Input data:

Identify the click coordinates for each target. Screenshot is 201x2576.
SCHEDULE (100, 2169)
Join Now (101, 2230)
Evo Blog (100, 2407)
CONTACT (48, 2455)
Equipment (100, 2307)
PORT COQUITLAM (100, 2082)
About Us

Directions for this task: Print the data word for word.

Task result:
Identify the click coordinates for each target. Screenshot is 201x2576.
SCHEDULE (100, 2169)
Join Now (101, 2230)
Evo Blog (100, 2407)
CONTACT (48, 2455)
Equipment (100, 2307)
PORT COQUITLAM (100, 2082)
About Us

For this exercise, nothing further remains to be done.